• [Data entries]
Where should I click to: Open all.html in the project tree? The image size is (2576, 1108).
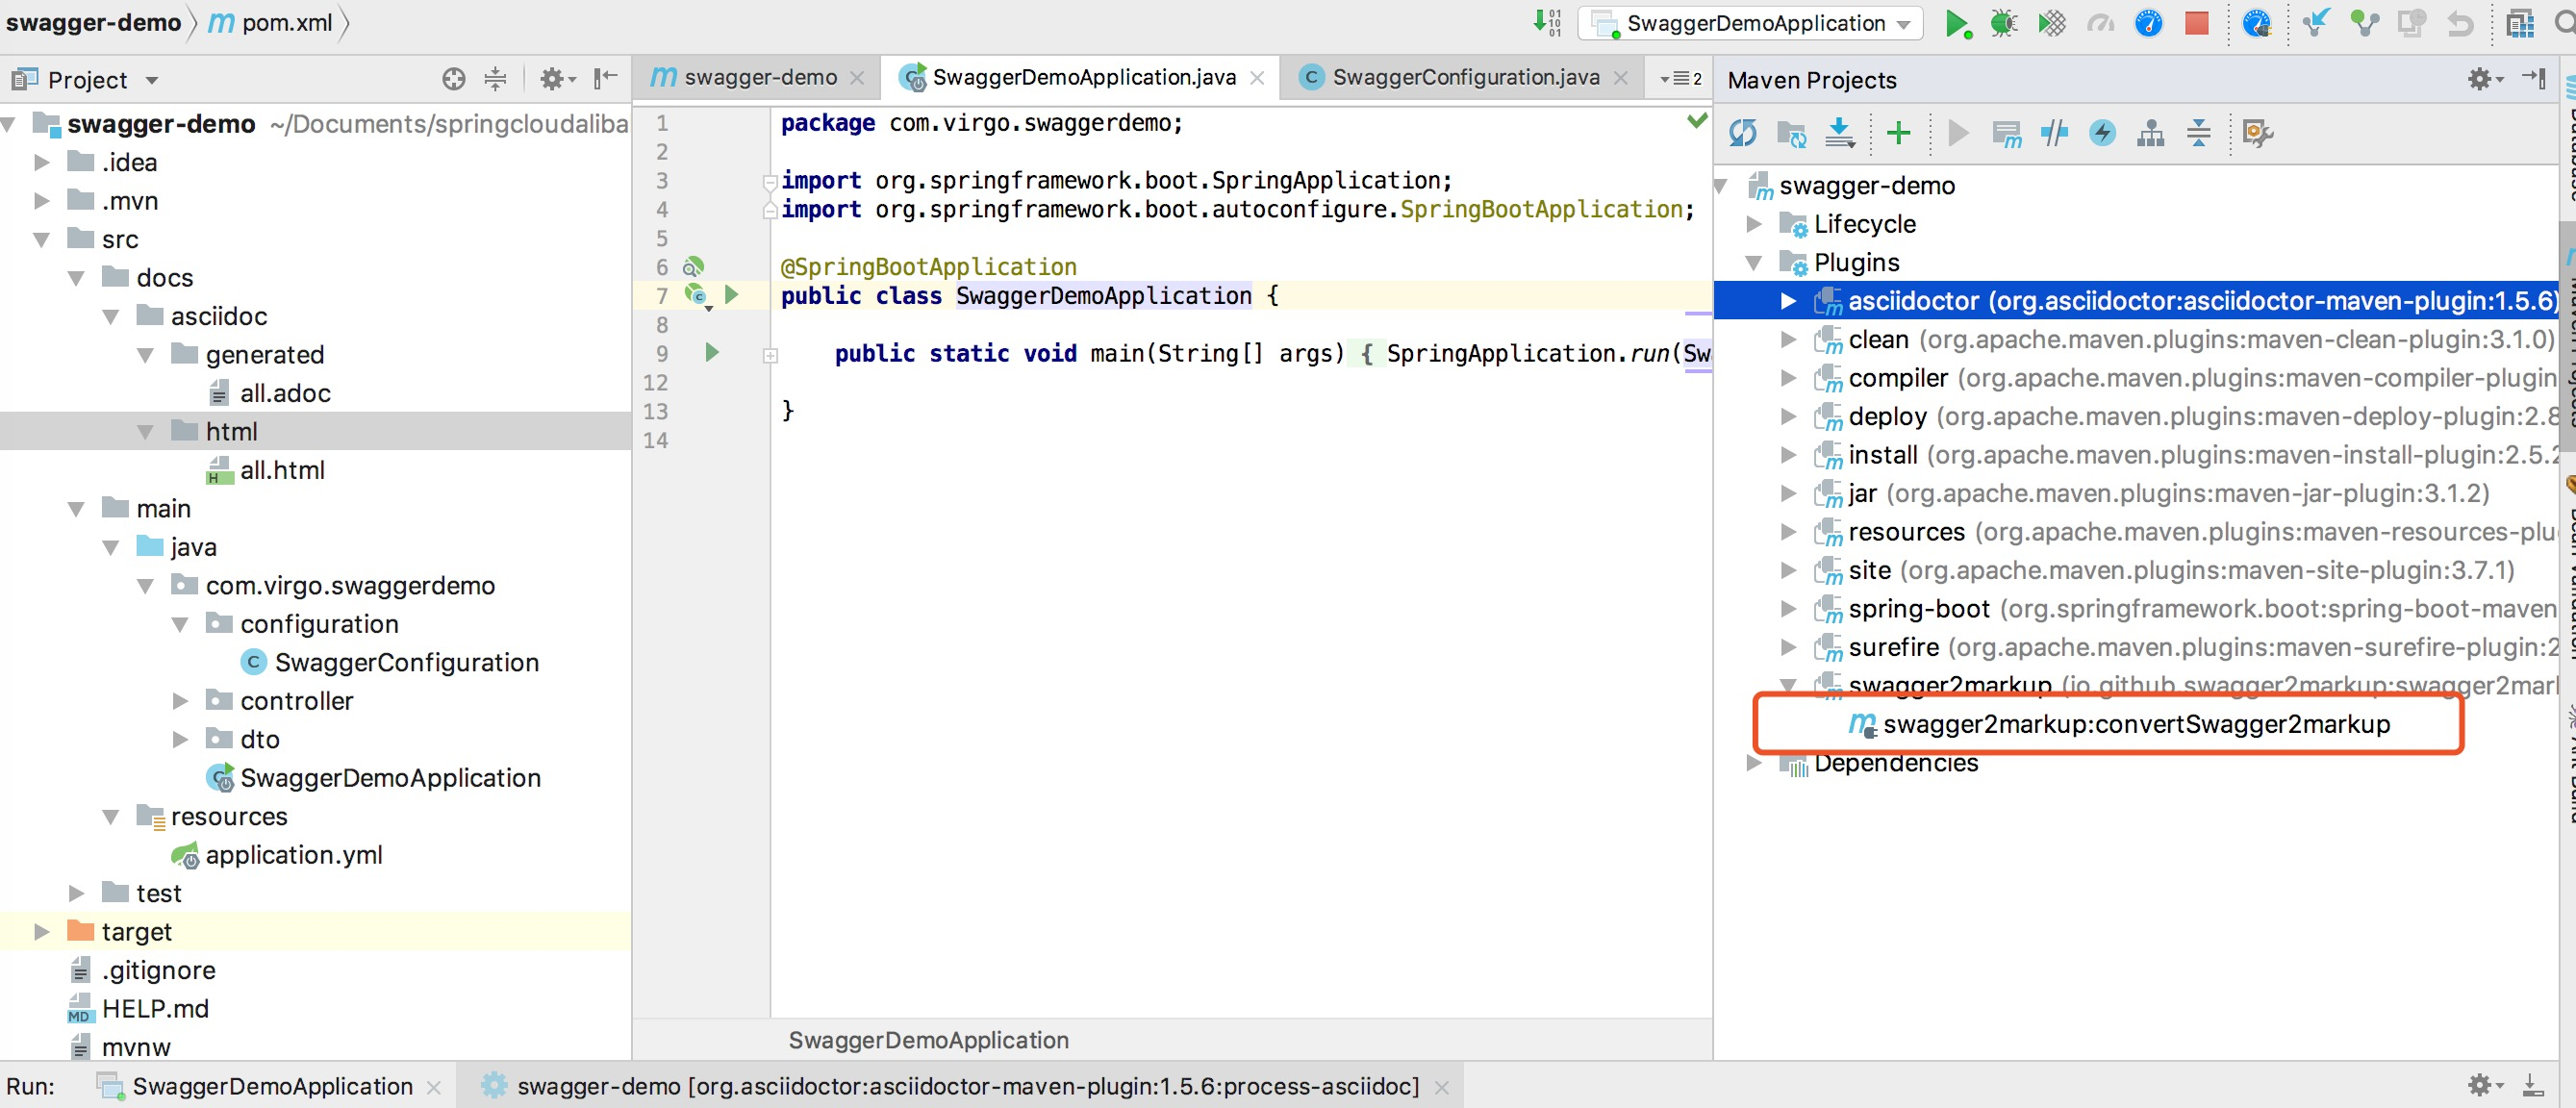click(x=281, y=470)
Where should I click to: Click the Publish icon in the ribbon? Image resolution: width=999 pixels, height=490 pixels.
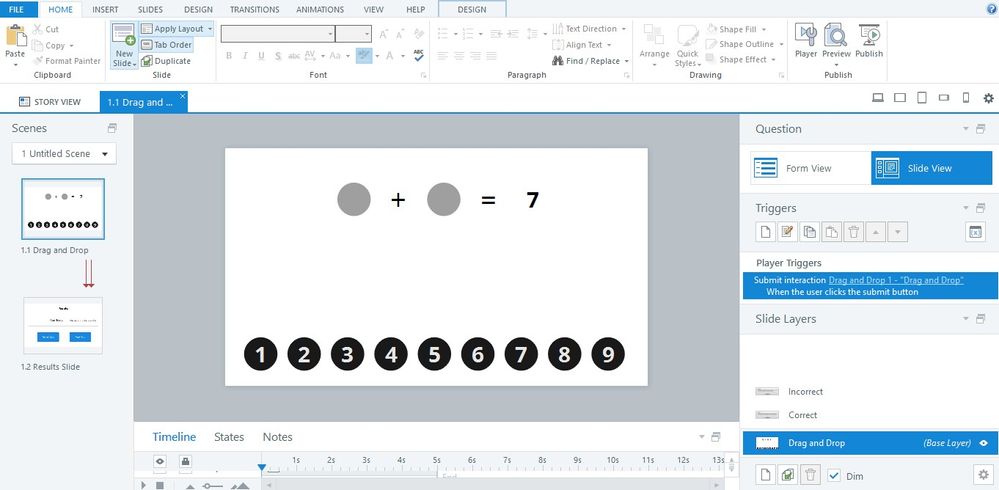click(x=869, y=41)
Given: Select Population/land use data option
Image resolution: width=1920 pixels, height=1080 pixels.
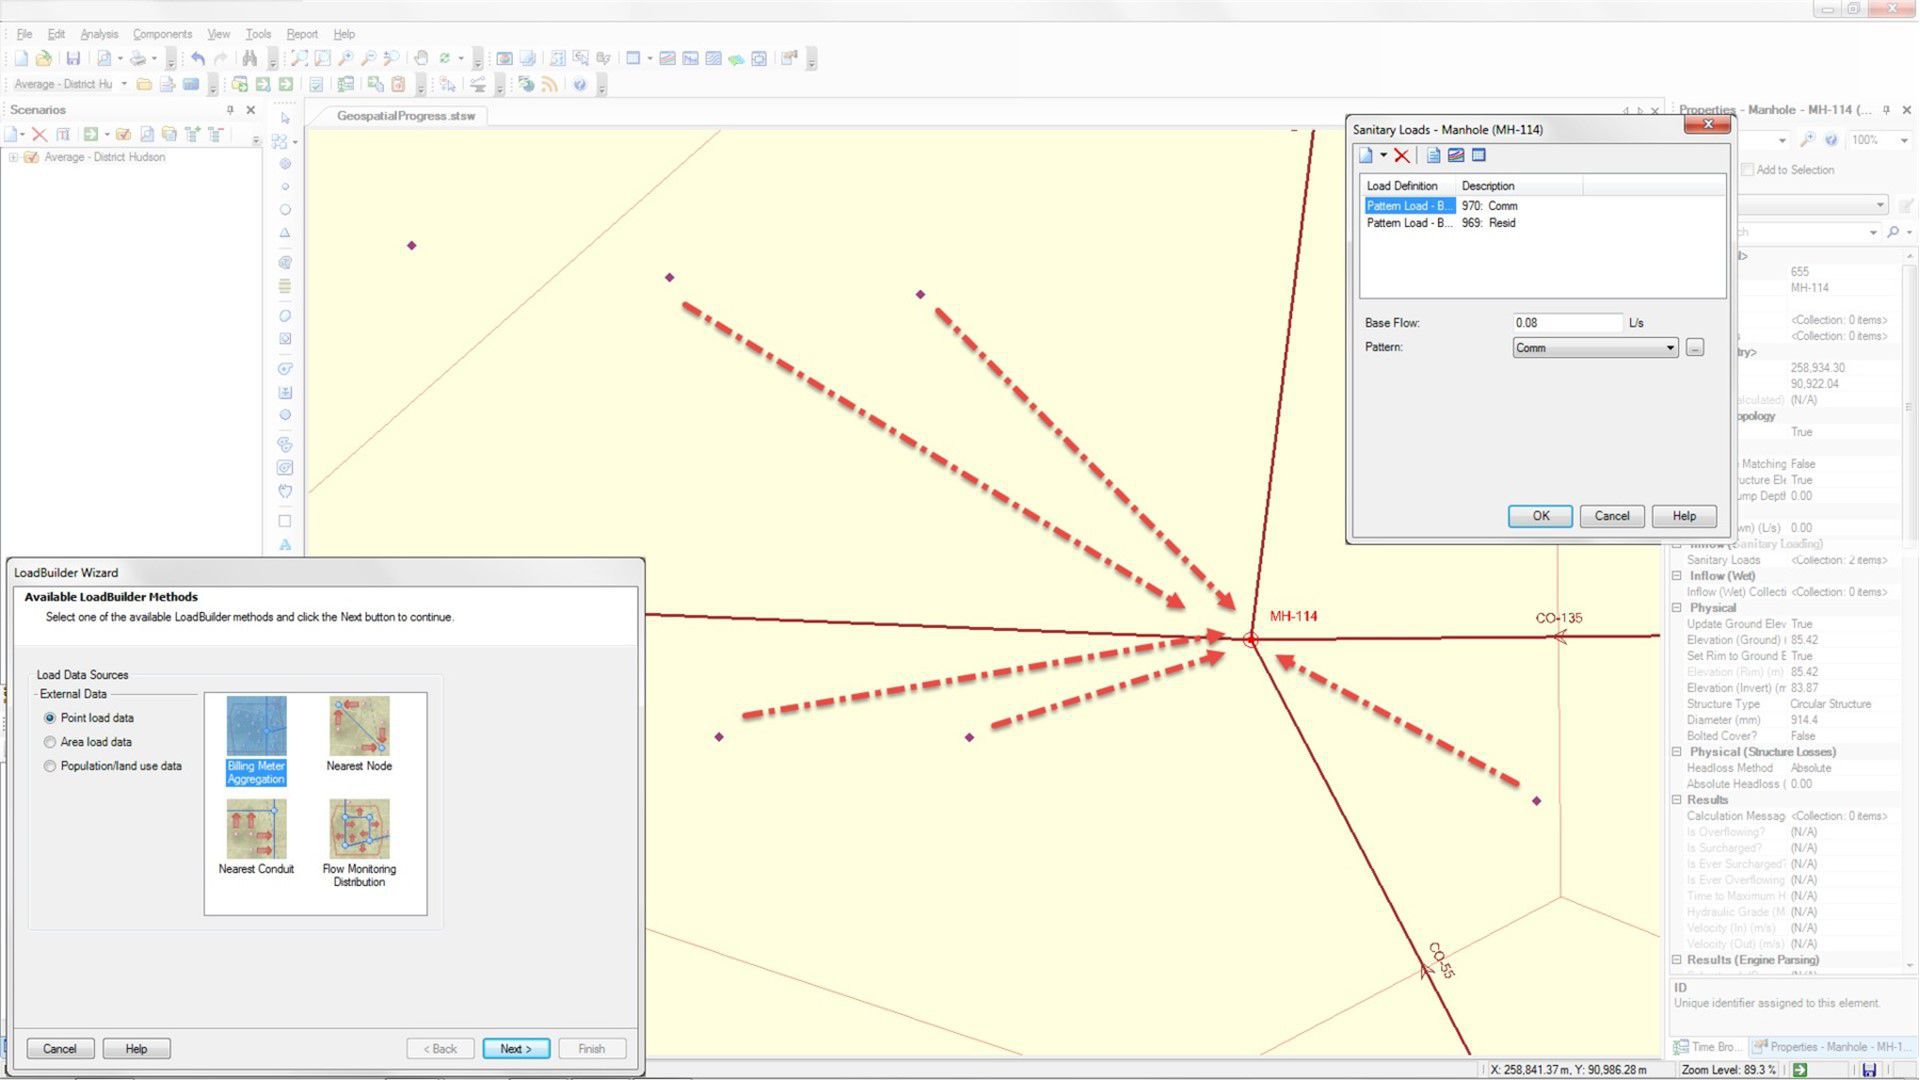Looking at the screenshot, I should 49,765.
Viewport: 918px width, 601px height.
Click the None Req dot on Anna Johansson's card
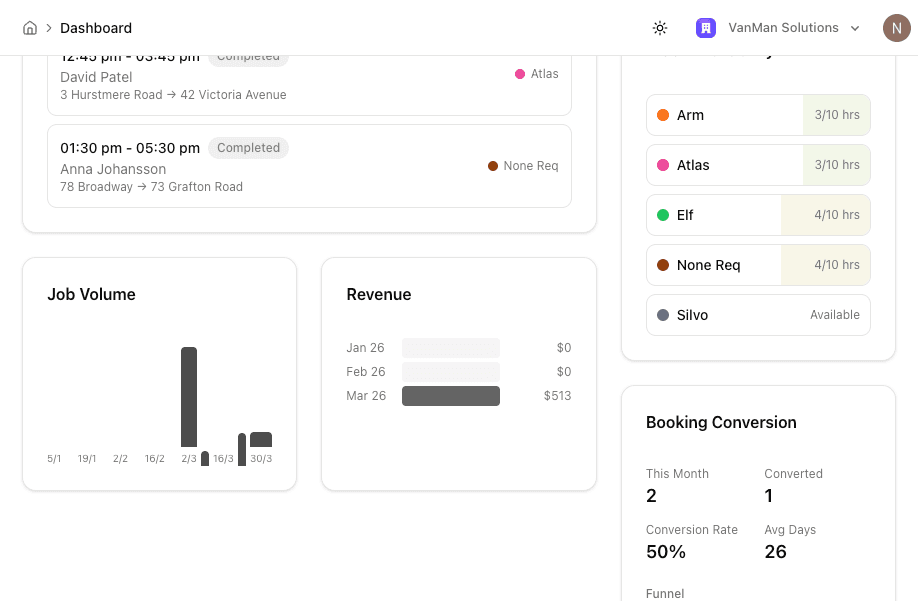pyautogui.click(x=491, y=165)
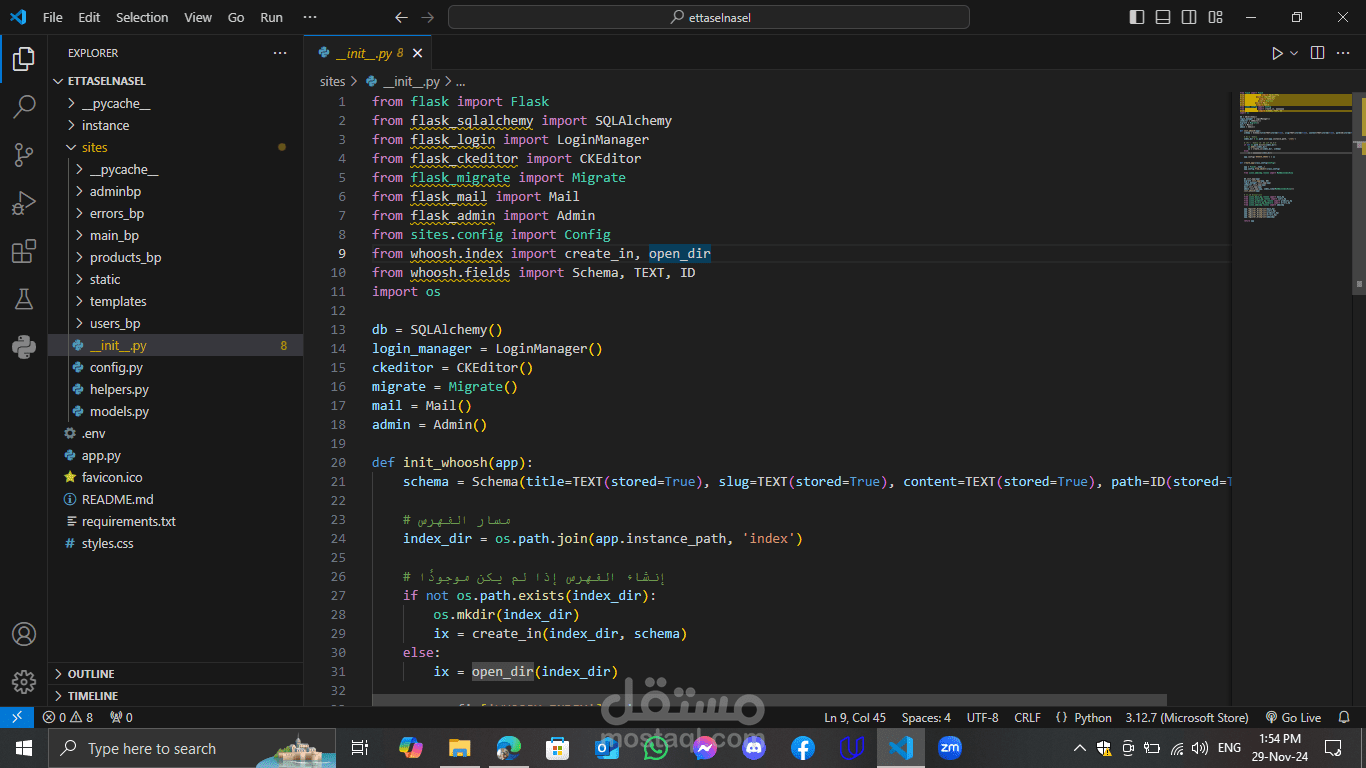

• [What is required] Copy the entire listing above word for word, leaving out the pictures.

• [Response]
Where should I click to: Open all.html in the project tree? The image size is (2576, 1108).
click(x=281, y=470)
Where should I click to: Click the Publish icon in the ribbon? Image resolution: width=999 pixels, height=490 pixels.
click(x=869, y=41)
Given: Select Population/land use data option
Image resolution: width=1920 pixels, height=1080 pixels.
Looking at the screenshot, I should 49,765.
Viewport: 918px width, 601px height.
Click the None Req dot on Anna Johansson's card
pyautogui.click(x=491, y=165)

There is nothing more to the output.